::: DATA PROVIDED

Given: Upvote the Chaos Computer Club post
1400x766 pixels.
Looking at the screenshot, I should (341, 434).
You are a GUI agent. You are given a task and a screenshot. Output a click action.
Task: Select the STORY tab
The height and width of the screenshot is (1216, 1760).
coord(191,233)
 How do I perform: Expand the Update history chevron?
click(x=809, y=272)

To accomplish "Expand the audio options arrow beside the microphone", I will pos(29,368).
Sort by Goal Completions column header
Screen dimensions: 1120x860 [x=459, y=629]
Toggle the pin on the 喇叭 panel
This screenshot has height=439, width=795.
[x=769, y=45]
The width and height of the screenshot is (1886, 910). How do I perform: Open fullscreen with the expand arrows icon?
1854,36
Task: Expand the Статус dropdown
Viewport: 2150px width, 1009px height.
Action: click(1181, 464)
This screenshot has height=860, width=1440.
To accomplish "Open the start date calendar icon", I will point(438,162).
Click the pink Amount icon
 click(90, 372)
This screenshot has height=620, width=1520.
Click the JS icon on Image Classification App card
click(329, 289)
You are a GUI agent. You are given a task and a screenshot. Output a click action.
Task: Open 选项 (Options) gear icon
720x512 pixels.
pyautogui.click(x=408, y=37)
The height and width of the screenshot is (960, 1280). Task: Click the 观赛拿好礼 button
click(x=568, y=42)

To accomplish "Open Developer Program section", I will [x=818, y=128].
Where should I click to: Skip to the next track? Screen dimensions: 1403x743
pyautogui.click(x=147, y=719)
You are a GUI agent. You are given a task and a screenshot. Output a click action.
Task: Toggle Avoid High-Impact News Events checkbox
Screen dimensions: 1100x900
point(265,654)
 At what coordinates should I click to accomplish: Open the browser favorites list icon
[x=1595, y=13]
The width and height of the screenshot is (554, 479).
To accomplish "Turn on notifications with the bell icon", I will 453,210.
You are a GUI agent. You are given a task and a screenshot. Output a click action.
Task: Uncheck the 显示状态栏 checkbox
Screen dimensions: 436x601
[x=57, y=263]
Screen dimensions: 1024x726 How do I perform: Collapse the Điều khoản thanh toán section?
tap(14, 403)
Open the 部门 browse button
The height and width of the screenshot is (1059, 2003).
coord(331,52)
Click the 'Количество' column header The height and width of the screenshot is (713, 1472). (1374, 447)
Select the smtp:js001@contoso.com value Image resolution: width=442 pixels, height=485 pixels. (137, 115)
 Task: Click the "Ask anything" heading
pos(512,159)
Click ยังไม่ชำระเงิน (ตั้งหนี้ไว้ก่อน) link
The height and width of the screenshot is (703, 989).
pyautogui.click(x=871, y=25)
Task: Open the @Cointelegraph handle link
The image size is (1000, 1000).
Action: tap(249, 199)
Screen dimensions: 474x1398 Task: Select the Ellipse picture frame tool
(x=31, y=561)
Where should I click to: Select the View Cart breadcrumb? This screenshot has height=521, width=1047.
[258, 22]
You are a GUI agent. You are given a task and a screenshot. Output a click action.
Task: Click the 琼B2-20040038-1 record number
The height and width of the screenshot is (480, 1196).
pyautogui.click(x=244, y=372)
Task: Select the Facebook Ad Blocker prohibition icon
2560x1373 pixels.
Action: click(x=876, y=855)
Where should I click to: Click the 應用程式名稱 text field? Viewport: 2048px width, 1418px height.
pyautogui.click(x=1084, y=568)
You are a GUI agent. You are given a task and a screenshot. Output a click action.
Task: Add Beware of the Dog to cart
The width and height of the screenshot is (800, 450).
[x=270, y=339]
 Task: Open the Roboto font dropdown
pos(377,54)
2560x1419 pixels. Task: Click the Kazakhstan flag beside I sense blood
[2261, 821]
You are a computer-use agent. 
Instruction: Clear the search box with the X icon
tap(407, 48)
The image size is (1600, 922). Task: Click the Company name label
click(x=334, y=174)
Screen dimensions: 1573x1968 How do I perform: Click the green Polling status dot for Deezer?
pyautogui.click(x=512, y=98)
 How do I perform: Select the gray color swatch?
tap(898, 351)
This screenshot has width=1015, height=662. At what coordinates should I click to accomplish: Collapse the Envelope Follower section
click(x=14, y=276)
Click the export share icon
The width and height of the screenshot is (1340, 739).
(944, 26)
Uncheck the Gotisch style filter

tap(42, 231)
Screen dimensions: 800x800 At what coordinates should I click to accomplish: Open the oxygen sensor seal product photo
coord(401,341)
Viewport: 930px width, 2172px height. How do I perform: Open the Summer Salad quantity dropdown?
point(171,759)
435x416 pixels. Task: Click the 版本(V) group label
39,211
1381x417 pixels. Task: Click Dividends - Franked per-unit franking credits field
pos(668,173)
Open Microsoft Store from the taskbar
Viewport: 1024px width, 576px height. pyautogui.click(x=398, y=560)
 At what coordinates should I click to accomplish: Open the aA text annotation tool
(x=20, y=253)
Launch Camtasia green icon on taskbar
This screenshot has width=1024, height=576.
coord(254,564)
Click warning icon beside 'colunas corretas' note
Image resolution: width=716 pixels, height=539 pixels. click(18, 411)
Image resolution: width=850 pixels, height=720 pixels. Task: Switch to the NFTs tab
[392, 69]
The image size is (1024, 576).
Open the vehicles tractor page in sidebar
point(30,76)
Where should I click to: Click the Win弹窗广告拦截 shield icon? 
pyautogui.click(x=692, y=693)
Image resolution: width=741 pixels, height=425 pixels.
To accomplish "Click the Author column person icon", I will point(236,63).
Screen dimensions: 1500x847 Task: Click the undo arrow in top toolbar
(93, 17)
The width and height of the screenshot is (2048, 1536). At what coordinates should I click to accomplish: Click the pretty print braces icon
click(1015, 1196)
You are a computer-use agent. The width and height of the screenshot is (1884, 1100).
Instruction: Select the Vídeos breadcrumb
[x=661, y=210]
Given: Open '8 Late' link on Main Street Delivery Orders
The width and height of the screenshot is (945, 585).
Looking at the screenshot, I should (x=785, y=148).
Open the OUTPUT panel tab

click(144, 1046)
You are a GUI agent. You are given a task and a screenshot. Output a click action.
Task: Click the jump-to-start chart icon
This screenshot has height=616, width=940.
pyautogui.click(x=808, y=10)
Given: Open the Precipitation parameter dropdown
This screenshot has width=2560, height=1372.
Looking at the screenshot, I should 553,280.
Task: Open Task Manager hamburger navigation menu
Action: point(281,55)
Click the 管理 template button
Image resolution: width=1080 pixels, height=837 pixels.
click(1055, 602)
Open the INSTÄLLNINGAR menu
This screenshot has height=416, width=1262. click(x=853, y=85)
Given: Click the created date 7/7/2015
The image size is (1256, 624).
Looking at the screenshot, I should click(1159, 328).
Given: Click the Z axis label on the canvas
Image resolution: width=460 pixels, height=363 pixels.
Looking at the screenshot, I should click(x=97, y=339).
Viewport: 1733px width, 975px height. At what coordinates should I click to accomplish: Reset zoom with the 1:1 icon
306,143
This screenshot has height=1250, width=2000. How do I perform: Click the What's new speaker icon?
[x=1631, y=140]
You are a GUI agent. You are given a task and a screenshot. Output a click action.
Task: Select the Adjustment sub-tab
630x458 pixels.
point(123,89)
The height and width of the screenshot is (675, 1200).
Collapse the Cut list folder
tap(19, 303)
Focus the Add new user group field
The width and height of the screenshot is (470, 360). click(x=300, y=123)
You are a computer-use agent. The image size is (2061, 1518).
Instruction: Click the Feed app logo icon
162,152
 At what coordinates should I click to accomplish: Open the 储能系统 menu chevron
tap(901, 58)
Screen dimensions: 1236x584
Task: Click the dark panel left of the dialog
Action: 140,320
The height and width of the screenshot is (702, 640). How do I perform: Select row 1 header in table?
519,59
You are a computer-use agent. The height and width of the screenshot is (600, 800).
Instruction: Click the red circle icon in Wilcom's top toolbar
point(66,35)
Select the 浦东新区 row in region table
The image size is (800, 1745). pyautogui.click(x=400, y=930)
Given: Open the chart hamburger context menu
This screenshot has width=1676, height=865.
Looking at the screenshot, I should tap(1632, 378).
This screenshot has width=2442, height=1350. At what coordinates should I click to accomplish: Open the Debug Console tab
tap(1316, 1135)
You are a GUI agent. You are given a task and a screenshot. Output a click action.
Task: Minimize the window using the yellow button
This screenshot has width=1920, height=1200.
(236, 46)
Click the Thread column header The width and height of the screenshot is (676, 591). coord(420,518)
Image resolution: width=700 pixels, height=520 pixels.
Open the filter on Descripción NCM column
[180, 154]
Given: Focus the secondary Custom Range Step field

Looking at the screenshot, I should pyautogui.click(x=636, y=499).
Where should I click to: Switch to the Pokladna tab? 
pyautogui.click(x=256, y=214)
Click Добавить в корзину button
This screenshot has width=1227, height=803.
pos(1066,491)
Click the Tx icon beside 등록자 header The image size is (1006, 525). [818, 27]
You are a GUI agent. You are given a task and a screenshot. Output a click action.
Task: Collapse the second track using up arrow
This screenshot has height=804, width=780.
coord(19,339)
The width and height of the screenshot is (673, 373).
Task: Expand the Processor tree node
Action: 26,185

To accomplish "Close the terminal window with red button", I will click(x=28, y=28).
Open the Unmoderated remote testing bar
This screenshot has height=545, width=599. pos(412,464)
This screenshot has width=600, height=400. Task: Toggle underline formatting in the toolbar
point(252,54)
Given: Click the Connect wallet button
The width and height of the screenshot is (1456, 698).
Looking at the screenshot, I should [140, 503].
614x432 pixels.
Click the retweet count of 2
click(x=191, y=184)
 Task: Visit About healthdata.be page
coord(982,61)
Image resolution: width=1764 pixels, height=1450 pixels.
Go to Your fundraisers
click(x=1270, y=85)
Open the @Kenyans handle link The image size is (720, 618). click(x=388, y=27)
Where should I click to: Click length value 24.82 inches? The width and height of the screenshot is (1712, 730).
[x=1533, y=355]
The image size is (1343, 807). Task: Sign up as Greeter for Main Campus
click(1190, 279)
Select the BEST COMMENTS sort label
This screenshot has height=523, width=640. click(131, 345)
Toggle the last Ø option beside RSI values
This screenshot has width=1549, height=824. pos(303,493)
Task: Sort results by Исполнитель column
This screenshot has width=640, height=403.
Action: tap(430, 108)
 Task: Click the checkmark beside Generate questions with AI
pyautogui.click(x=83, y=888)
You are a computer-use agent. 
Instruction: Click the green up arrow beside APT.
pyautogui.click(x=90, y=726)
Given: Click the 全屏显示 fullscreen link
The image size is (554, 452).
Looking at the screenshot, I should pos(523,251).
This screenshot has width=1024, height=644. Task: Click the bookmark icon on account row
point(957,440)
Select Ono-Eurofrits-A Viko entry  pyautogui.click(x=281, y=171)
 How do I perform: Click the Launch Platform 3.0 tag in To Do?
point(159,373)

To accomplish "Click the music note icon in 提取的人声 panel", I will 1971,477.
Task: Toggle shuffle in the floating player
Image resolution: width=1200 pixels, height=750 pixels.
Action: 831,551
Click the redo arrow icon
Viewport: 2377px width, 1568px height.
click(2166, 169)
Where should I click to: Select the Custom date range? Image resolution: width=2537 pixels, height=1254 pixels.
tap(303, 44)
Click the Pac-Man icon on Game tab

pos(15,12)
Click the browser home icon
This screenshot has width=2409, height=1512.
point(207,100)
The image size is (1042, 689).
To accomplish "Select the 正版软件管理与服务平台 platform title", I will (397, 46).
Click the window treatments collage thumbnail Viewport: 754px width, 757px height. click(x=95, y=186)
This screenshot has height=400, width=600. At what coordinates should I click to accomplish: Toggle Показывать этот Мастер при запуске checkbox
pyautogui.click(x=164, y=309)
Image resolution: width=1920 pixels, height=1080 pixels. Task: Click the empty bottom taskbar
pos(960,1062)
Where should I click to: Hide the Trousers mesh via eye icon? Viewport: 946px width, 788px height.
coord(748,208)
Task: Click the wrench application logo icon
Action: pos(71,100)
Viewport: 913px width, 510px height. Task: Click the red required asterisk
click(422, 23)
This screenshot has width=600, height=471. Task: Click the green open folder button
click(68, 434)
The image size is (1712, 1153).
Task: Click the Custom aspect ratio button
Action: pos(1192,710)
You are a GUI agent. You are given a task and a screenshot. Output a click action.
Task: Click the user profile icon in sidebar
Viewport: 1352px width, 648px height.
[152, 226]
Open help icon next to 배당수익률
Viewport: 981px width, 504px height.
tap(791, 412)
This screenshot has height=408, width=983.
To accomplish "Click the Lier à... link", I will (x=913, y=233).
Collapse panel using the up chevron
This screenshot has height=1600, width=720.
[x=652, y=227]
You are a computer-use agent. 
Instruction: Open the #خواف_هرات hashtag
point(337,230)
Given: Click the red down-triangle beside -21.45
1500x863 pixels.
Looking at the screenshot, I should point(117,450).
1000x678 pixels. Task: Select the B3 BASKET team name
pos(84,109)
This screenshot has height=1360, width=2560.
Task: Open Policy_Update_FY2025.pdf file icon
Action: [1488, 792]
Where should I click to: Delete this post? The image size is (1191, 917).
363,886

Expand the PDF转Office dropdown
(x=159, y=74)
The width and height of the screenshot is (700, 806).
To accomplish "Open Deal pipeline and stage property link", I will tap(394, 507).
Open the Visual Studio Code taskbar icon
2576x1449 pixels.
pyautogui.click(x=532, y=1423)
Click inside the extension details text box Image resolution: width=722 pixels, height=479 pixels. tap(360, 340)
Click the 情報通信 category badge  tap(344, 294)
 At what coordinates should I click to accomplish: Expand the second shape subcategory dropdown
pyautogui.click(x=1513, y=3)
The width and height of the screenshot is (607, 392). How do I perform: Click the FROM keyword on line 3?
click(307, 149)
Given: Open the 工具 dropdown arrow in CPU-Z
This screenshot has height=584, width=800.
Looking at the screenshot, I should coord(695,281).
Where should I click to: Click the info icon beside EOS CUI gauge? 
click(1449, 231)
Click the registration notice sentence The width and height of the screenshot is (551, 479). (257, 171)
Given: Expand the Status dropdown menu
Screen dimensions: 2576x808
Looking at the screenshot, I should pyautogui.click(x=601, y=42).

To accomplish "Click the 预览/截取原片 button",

::::::

GIVEN TASK:
Please put the lines from the line with "How do I perform: Select the" to the line with "tap(42, 231)" into a Markdown table with the columns Row and Line, leaving out blank lines.

THE COMPLETED TASK:
| Row | Line |
|---|---|
| 1 |  How do I perform: Select the gray color swatch? |
| 2 | tap(898, 351) |
| 3 | This screenshot has width=1015, height=662. At what coordinates should I click to accomplish: Collapse the Envelope Follower section |
| 4 | click(x=14, y=276) |
| 5 | Click the export share icon |
| 6 | The width and height of the screenshot is (1340, 739). |
| 7 | (944, 26) |
| 8 | Uncheck the Gotisch style filter |
| 9 | tap(42, 231) |